Controversial Content of WPA Mural Recreated During Art Restoration in Cedar Rapids City Hall Image with mention of ‘syphilis' is restored on Depression-era mural based on historic photos Cedar Rapids, Government, News, Public Art Rick Smith, The Gazette APRIL 24, 2015
A section of the mural in the City Council Chamber in Cedar Rapids is shown in the midst of being recreated on Friday, April 24, 2015. The work of recreating the art is being carried out by Fine Art Conservation Laboratories from Santa Barbara, California. (Michael Noble Jr./The Gazette)
CEDAR RAPIDS — An image that was likely removed from a Depression Era mural because of its message has been restored at the recommendation of city officials, with the help of the city’s Visual Arts Commission.
The removed image in the mural showed newspapers with the headlines Sweden Defeats Syphilis and Play Ball surrounding a depiction of a physician with a naked patient in 193“, when the mural was painted. Seth Gunnerson, a planner in the city’s Community Development Department, on Friday said his department, at the recommendation of the city’s Visual Arts Commission, opted to restore the image to the mural at the advice of Scott Haskins, president and chief conservator of Fine Art Conservation Laboratories (FACL, Inc.), Santa Barbara, Calif.

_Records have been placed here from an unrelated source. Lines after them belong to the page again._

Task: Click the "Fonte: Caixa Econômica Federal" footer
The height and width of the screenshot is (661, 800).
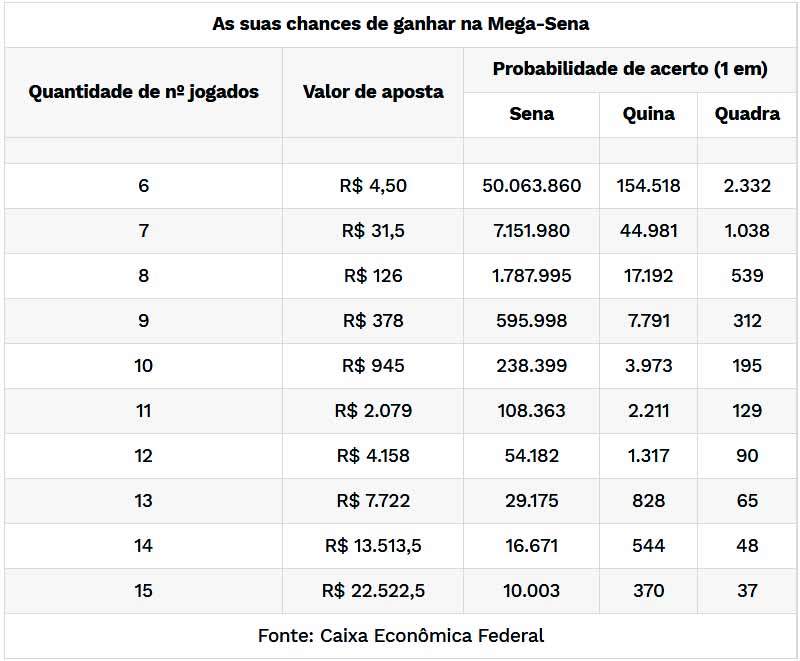Action: point(400,636)
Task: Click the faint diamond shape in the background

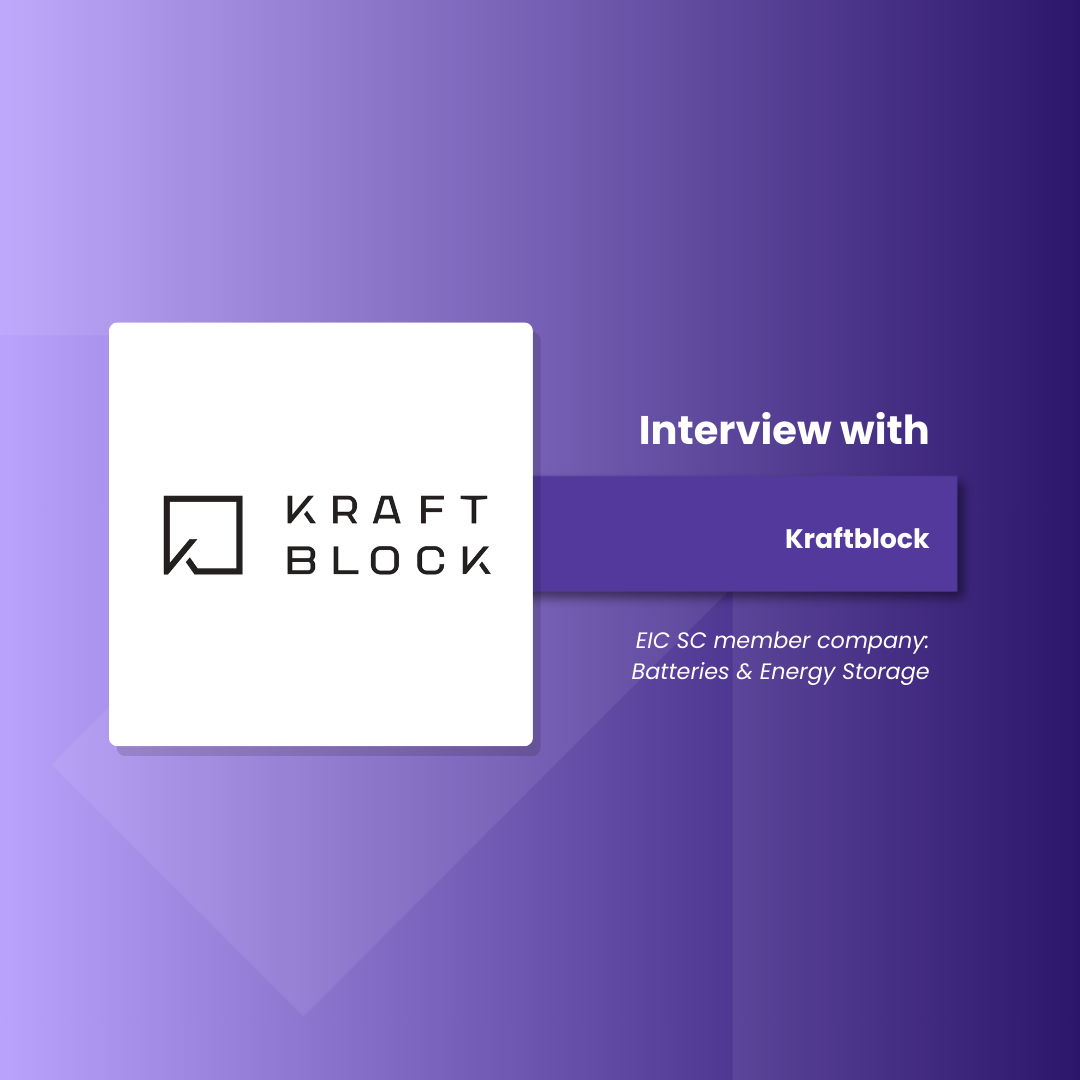Action: [300, 880]
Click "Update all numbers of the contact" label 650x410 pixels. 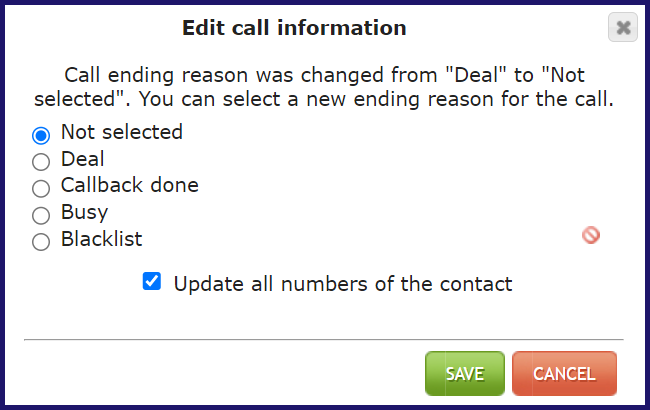(x=343, y=284)
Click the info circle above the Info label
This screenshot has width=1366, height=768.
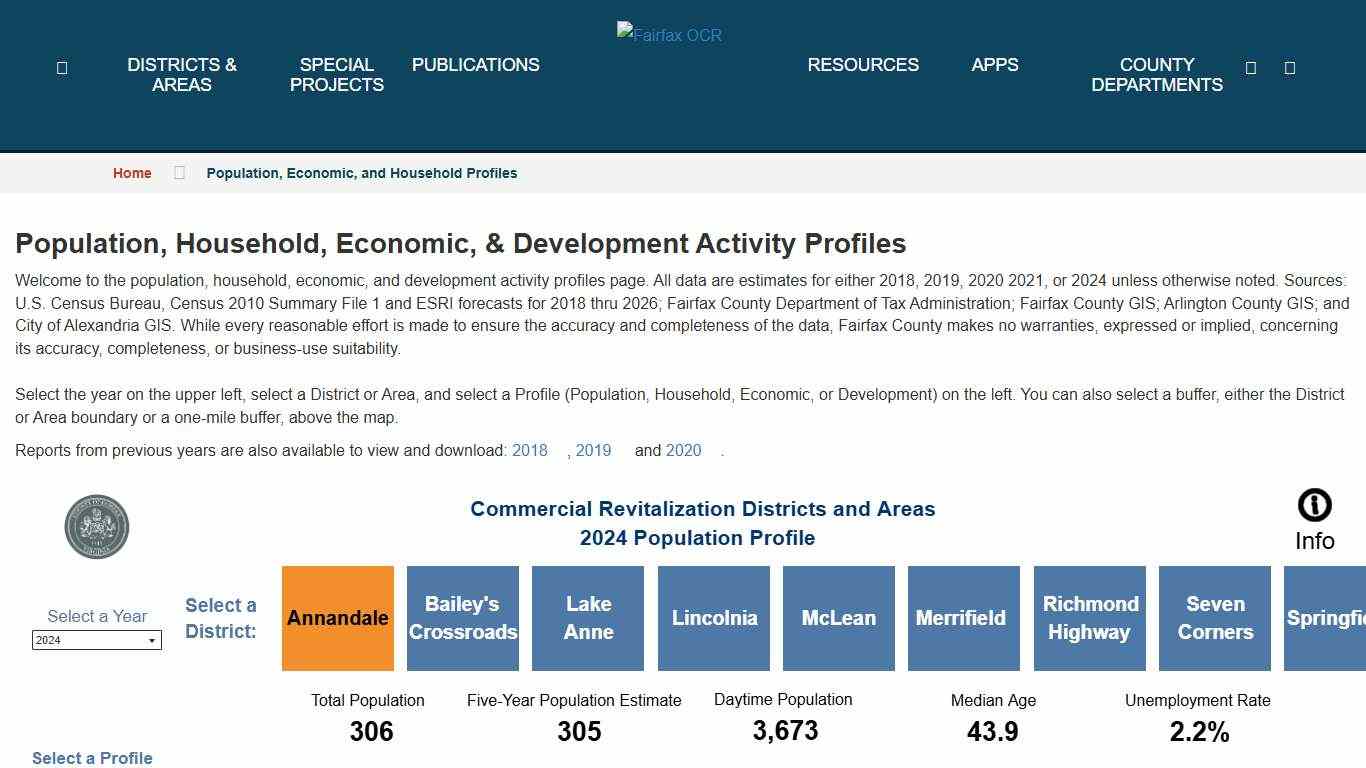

Haskins, whose firm is restoring the third wall of the four-wall mural under contract with the city, said the best option was to restore the image so that it did not stand out, but at the same time so there was some indication that it wasn’t part of the original painting. One of the members of his restoration crew recreated the newspapers with headlines in black and white, but without coloring that he said appeared to be part of the original image, he said. However, he said most who view the mural won’t know there had been damage to it and that someone added the missing image, he said.
The mural, which wraps around what had been a federal courtroom and is now the City Council chambers, was painted over in 1956 and uncovered in 1963 during a room renovation. It was then quickly painted over again as the federal court system concluded that the art was not important enough to display. One panel of the mural, which shows a scene of a Wild West vigilante hanging, is directly across from what had been the room’s jury box, which prompted complaints from attorneys that helped advance the decision to paint over the mural. The city acquired the building in a swap of property, with the new federal courthouse built on what had been city-owned property. The city decided to restore the mural as the city prepared to move into the renovated former courthouse in 2011. Haskins’ crew is finishing up the restoration of the mural on a third wall of the council chambers. Earlier, the city had the mural sections on two other walls restored, and the city is raising money to have the fourth wall uncovered. The third wall features the vigilante hanging juxtaposed with 1930s law enforcement and images of the practice of superstition, next to images of the arrival of modern medicine. The final panel, with the syphilis headline, initially had been sketched by the artist to be a family headed into a movie theater. But the approved image (by the Washington based WPA office) changed from sketch to when it was painted on the wall.